It just quietly raises a question, seemingly simple but touching the core: "How can Vietnamese agriculture have the right to win, not just hope for a chance to win?".
It is no longer a question of just one business but a question of an entire nation.
Winning is not about luck
The author of the book, Dang Huynh Uc My, a young entrepreneur in the Vietnamese sugar cane and coconut industry, chose a different path: not just doing business but creating an ecosystem.
Uc My looks at agriculture not through the eyes of a buyer and seller but through the eyes of a grower - investing, caring, accumulating, and creating value.
The "winning door" that the author talks about is not a short gap to squeeze into the market but a door of thinking that opens when we understand more deeply about land, crops, people and fairness in each value created.
When reading the book, I suddenly thought of the fields of Dong Thap Muoi, the Mekong Delta, where farmers still toil in the rain and sun, selling rice by the kilo without ever thinking about "market share", "value chain", "ESG", "Net Zero"... The victory of those farmers, perhaps, is not in how much productivity but in having a voice in the value chain - a voice that is heard and respected.
The book recounts the journey of AgriS and Betrimex, two Vietnamese businesses that dared to choose a long and difficult path: from sugarcane and coconut - seemingly ordinary products - to create international brands.
There we see the image of a confident, transparent and knowledgeable agriculture. Not just exporting raw materials but exporting trust. Not just achieving ESG certification to meet the requirements but making ESG the business's reason for living.
Suddenly I saw in it the spirit that Vietnamese agriculture needs: the spirit of creation - connection - sharing. When businesses see farmers as partners, when growers not only sell agricultural products but also sell the value of sustainability, that is when we are on the right track.
Sustainability is a responsibility
The most profound impression from the book is the tenacity of those who are looking for the "real way to win": They do not look for shortcuts. They do not seek quick profits. They choose to go slowly but surely, step by step inventorying emissions, testing precision agronomy, building model farms and then expanding.
The valuable thing is that they are patient with time and respect nature. Because nature, like humans, cannot be forced to grow overnight. That is the philosophy that I always believe: "Developing sustainable agriculture is not about doing it quickly but doing it long-term and deeply." That is when businessmen speak the language of farmers and farmers understand the language of the market.
Many years of accompanying and being friends with farmers have realized that: we have many "good growers" but few "good sellers". The book Right to Win shows one thing: to win in the global market, one must understand both the language of the land and the language of the customer.
From there, the author formed the "3C" model: AgriC - smart, economical, precise production; ProC - deep processing, circulation; ComC - global trade and brand.

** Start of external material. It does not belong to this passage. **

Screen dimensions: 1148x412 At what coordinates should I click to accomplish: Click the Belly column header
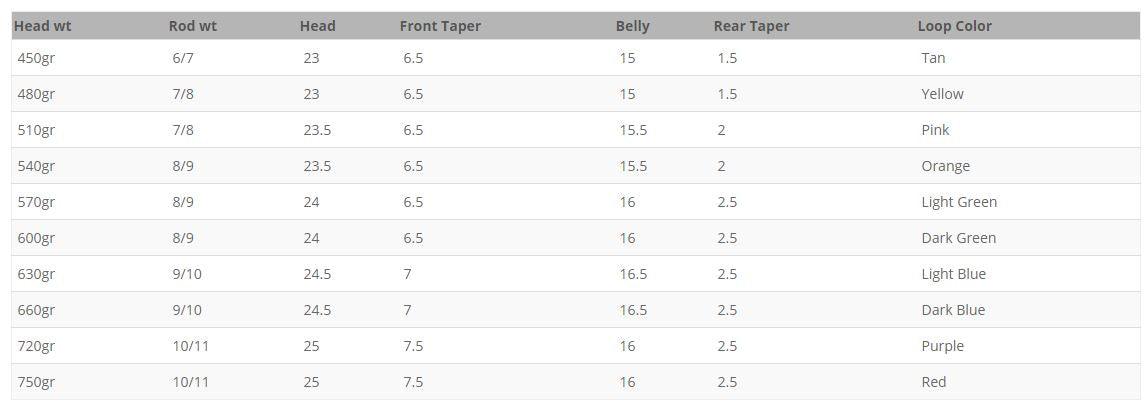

It may sound dry, but behind it lies a humanistic philosophy: respecting every smallest value in the agricultural chain. A drop of coconut water, a fiber, a bagasse, all can become valuable if organized intelligently and with sustainable belief.
Vietnamese agriculture is in a period of strong transformation, from "quantity" to "quality", from "crude" to "refined", from "dependent" to "self-reliant". Uc My's book not only suggests ways of doing things but more importantly, rekindles confidence.

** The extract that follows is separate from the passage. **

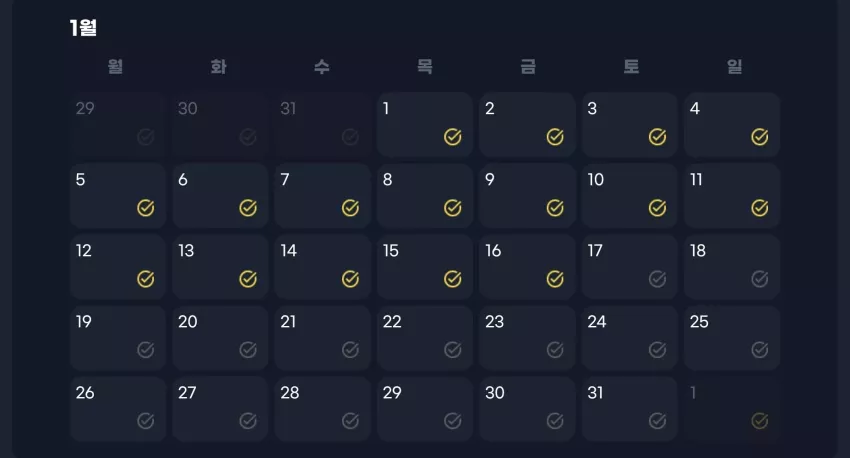Open the day 26 calendar tile
The image size is (850, 458).
tap(118, 409)
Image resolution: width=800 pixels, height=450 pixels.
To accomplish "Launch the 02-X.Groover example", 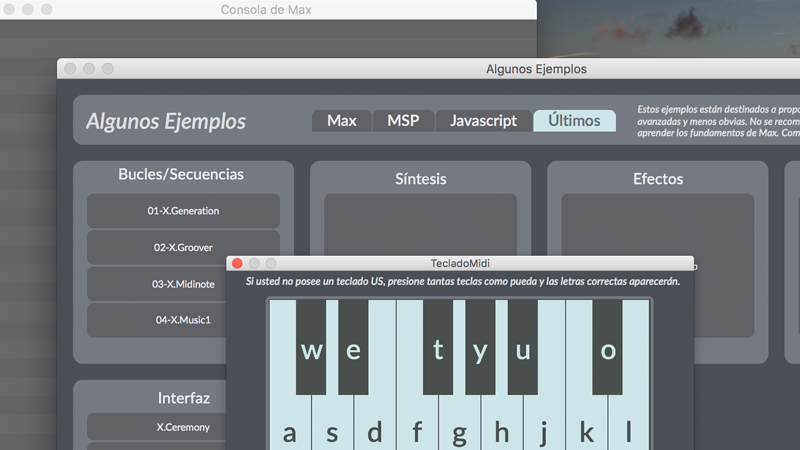I will click(183, 247).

The belief that Vietnamese agriculture is brave enough to enter the global game, that each farmer and each business can find their own way to win if they know how to reorganize their thinking, do the right values and constantly learn.
Open the door with the key of knowledge
After reading Right to Win, I think of an image: sugarcane seeds, coconuts, and rice grains all bow before mother earth to become products called "Product in Vietnam".
Bowing - not to submit, but to be grateful. Grateful for the land, the people, and the true values. If there is one message that the book sends us, perhaps it is: "The door to victory is not the destination. The door to victory is the journey, where we learn to respect values, preserve beliefs and dare to go to the end with what we believe is right."
And perhaps when Vietnamese agriculture finds its "door to victory", we will also find our "heart" again, where every Vietnamese person, every Vietnamese business, every Vietnamese farmer feels proud when mentioning what they grow on this land.